PASSAGE FOR REVIEW:
· · ·

Castro's illness not terminal, Cuban officials tell US delegates
Say leader will eventually return to public life
HAVANA -- Cuban officials told a group of visiting US legislators that Fidel Castro does not have cancer or a terminal illness.
It was the most comprehensive denial yet of rampant rumors about the ailing leader's health, the head of the US delegation said yesterday.
Representative Jeff Flake, a Republican from Arizona, said Cuban officials did not provide further details on the 80-year-old leader's health, but they did say that he would eventually return to public life.
"All the officials have told us that his illness is not cancer, nor is it terminal, and he will be back," Flake said in a telephone interview.
Castro's medical condition has been a state secret since he had surgery for intestinal bleeding in late July and temporarily ceded power to his younger brother Raúl Castro. He has not been seen publicly since July 26.
Cuban officials have repeatedly insisted the elder Castro is recovering, and Vice President Carlos Lage had dismissed reports that the leader was suffering from stomach cancer. But officials have not publicly denied rumors that he could have another type of cancer or other terminal illness.
US officials have said they believe Castro has an inoperable cancer and will not live through 2007.
Some US doctors have speculated he could have a colon condition called diverticulosis, common among the elderly.
Castro did not appear at his birthday celebrations this month, prompting new speculation that he was on his deathbed.
Raúl Castro has appeared increasingly confident in his new role, but officials have been cautious when it comes to talking about a post-Fidel era.
"They were more guarded than I expected about any suggestion that there might be any substantive change economically and politically," Flake, who supports lifting the US embargo and travel ban on Cuba, said of Cuban officials.
The group of 10 lawmakers arrived Friday and has met with Foreign Minister Felipe Pérez Roque, Parliament Speaker Ricardo Alarcón, and Basic Industries Minister Yadira García. They had not met with Raúl Castro as of yesterday afternoon, and no longer expected to have a meeting.
Bush administration officials have twice rejected offers to talk with Cuban officials since Fidel Castro fell ill, saying the country must first hold free and competitive elections and release all political prisoners.
On Friday, Fidel Castro telephoned a meeting of provincial legislative leaders, the Communist Party daily said Saturday in a report that was apparently aimed at quelling rumors about the leader's health.
That call and another to President Hugo Chávez of Venezuela the same day constituted the first news in 11 days about the convalescing Cuban leader.

· · ·

EXERCISE TASKS:
A. Condense the paragraph in the Castro health article that begins "The group of 10 lawmakers arrived Friday" into two shorter sentences that keep its main facts.
B. From the Castro health article, reproduce word for word the passage between "On Friday, Fidel" and "the leader's health.", inclusive.

DATA EXCERPTS:

· · ·

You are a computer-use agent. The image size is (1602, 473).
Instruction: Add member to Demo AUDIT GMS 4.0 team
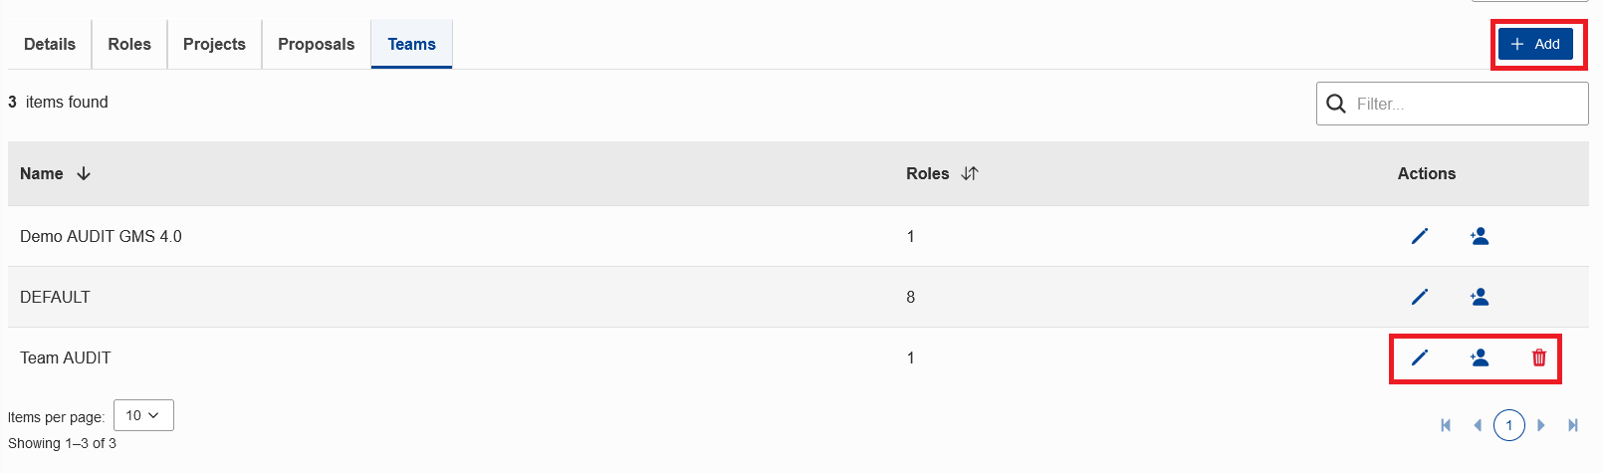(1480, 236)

· · ·

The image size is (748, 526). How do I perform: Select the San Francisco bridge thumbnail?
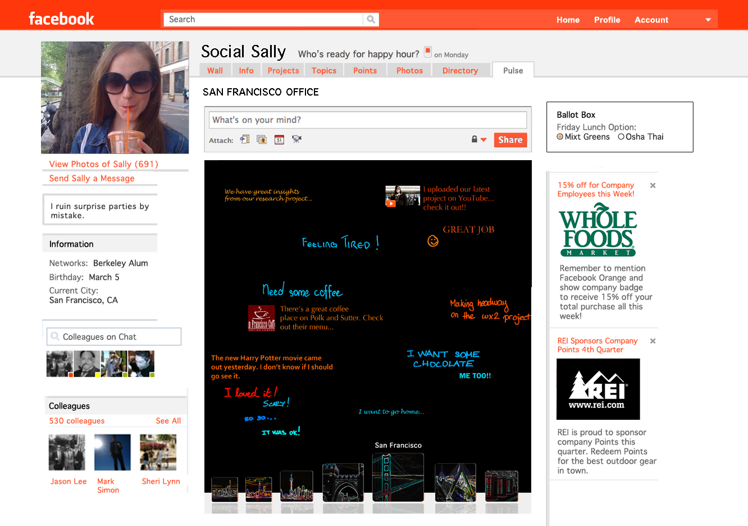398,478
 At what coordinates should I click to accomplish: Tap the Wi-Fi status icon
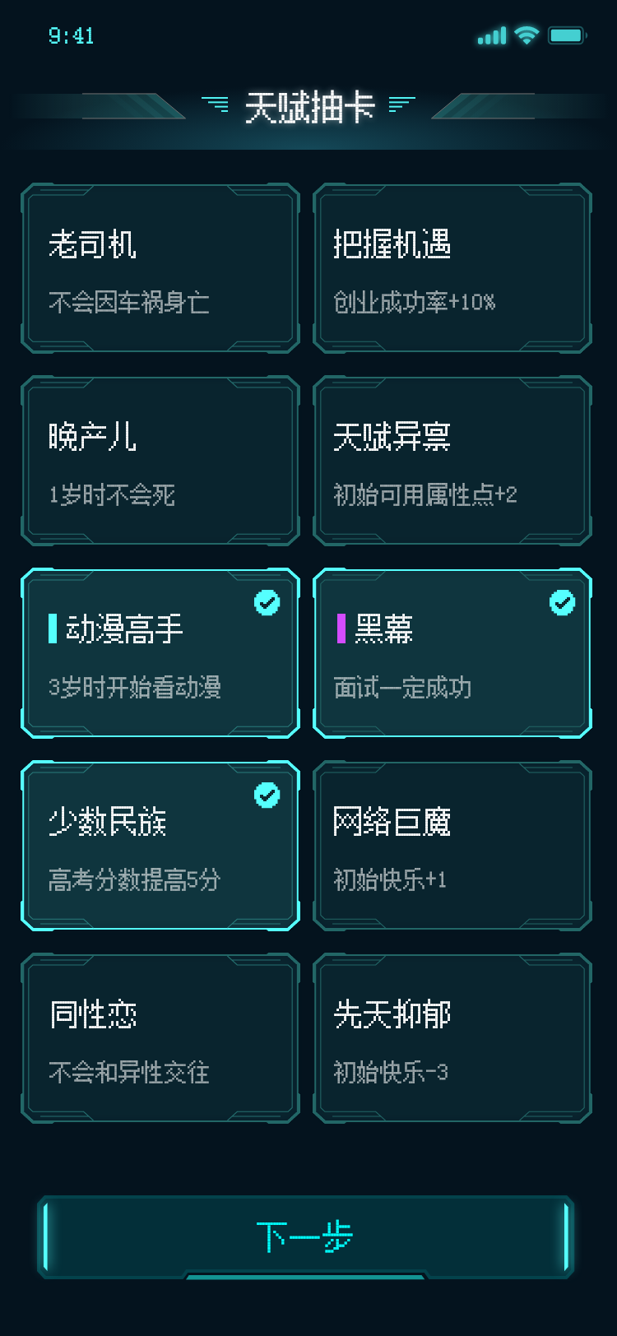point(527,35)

· · ·

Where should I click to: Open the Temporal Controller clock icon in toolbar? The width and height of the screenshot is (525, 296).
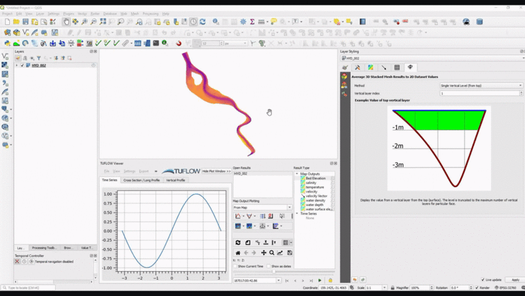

· · ·

YOUR RESPONSES:
A. The 10 lawmakers arrived Friday and met with Foreign Minister Felipe Pérez Roque, Parliament Speaker Ricardo Alarcón, and Basic Industries Minister Yadira García. As of yesterday afternoon they had not met with Raúl Castro and no longer expected to.

B.
On Friday, Fidel Castro telephoned a meeting of provincial legislative leaders, the Communist Party daily said Saturday in a report that was apparently aimed at quelling rumors about the leader's health.